En 2014, les tour-opérateurs chinois ont ainsi programmé 40 circuits en Languedoc-Roussillon, contre 30 en 2013. C’est le fruit d’un travail de fond réalisé par Sud de France Développement, à partir de la Maison de la Région, installée depuis 2007 à Shanghai. « Pour les Chinois, notre région est un paradis. C’est une région ensoleillée, avec une grande variété de cultures, de reliefs, un pays d’art et d’histoire. Les touristes qui viennent dans la région ne sont pas des nouveaux riches, qui recherchent le bling-bling. Ils veulent des circuits d’origine, ils commencent à adopter la même façon de voyager que les Européens. Nous travaillons avec des tour-opérateurs de qualité et une clientèle plutôt haut de gamme. Nous faisons beaucoup de démarchage auprès des professionnels et de la presse, nous leur faisons connaître la destination et nous faisons le lien avec les agences en Languedoc-Roussillon», explique Baptiste Li, responsable de la promotion au sein de la Maison de la Région à Shanghai.

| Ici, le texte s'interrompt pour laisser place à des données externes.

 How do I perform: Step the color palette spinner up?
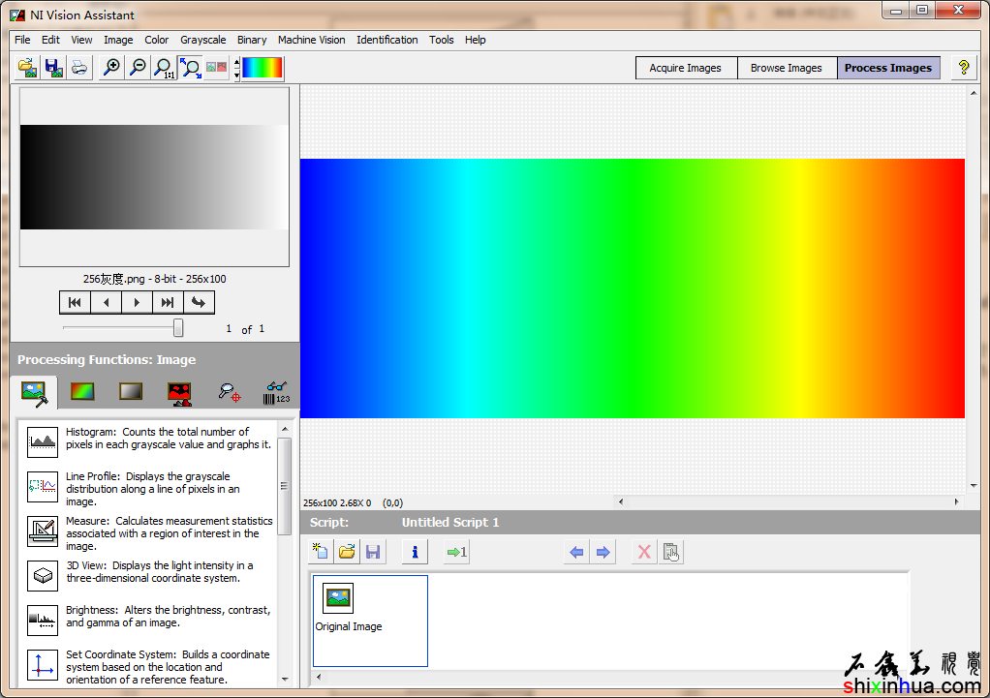(237, 62)
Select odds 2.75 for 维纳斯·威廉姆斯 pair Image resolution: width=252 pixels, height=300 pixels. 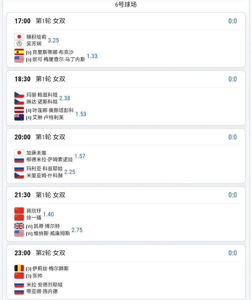(77, 230)
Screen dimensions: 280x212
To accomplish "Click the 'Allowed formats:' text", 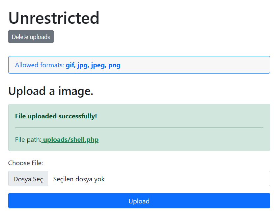I will click(40, 65).
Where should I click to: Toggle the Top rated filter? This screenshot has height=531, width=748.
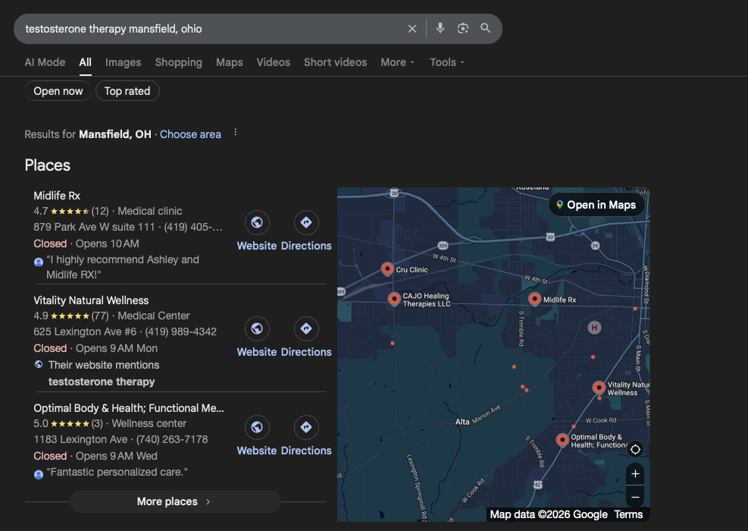[x=127, y=91]
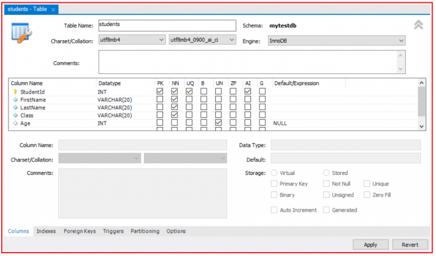This screenshot has height=256, width=436.
Task: Click the Table Name input field
Action: (x=166, y=26)
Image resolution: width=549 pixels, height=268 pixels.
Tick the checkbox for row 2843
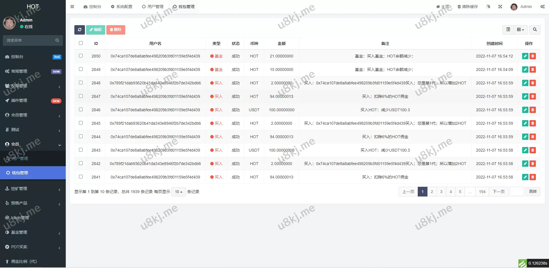[x=81, y=150]
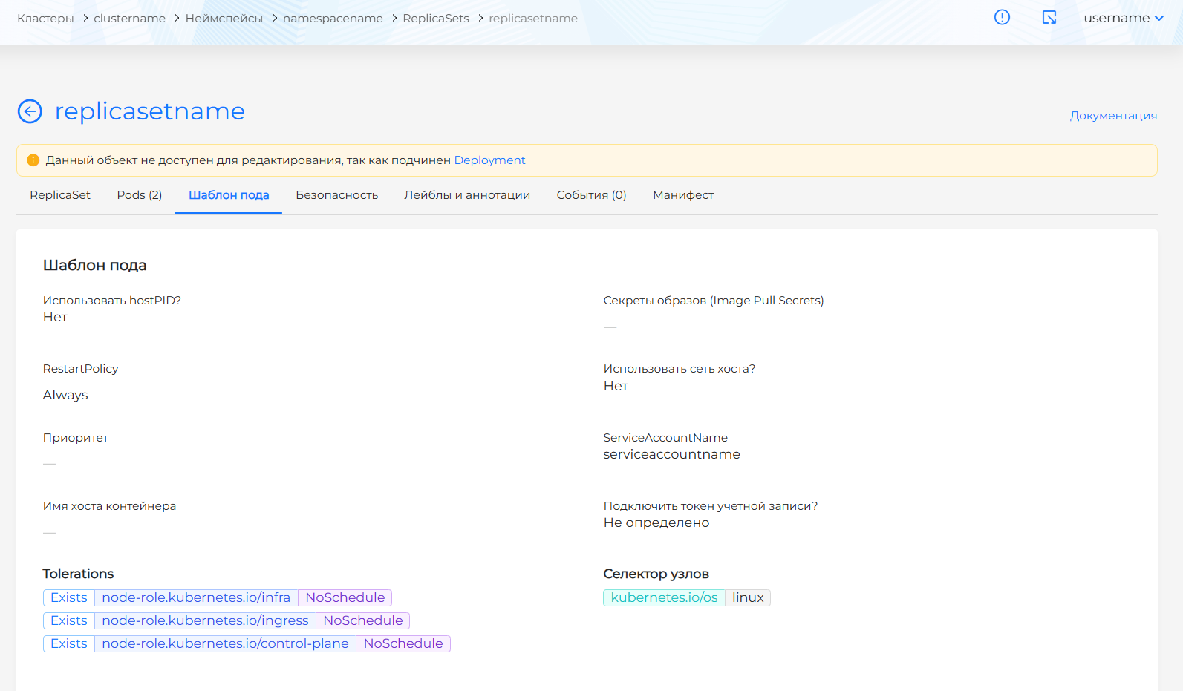The image size is (1183, 691).
Task: Show the События (0) tab
Action: point(591,195)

Les touristes qui viennent dans la région ne sont pas des nouveaux riches, qui recherchent le bling-bling. Ils veulent des circuits d’origine, ils commencent à adopter la même façon de voyager que les Européens. Nous travaillons avec des tour-opérateurs de qualité et une clientèle plutôt haut de gamme» – Baptiste Li, responsable de la promotion au sein de la Maison de la Région Languedoc-Roussillon à Shanghai.
La stratégie de séduction régionale se structure ainsi autour d’«eductours» : des séjours complets au cours desquels les tour opérateurs chinois découvrent in vivo le circuit qu’ils sont susceptibles de proposer à leurs clients. Du 8 au 16 novembre 2014, par exemple, des délégations de SCITS et LVmama, deux TO chinois, ont été conviées à un eductour enchaînant pas moins d’une trentaine de destinations : visites de Saint Guilhem le Désert et d’Anduze, visite de la grotte de Trabuc, hébergement à l’hôtel Imperator**** de Nîmes, balade sur le catamaran «Le Providence» au Grau du Roi, découverte d’Aigues Mortes, visite et dégustation à Viavino, déjeuner au Pont du Gard… De quoi repartir avec des étoiles plein les yeux, et l’irrépressible envie de prescrire la destination à ses compatriotes…
La Bretagne invente le selfie-tourisme
Crédit photo : Flickr (Jean-François Gornet)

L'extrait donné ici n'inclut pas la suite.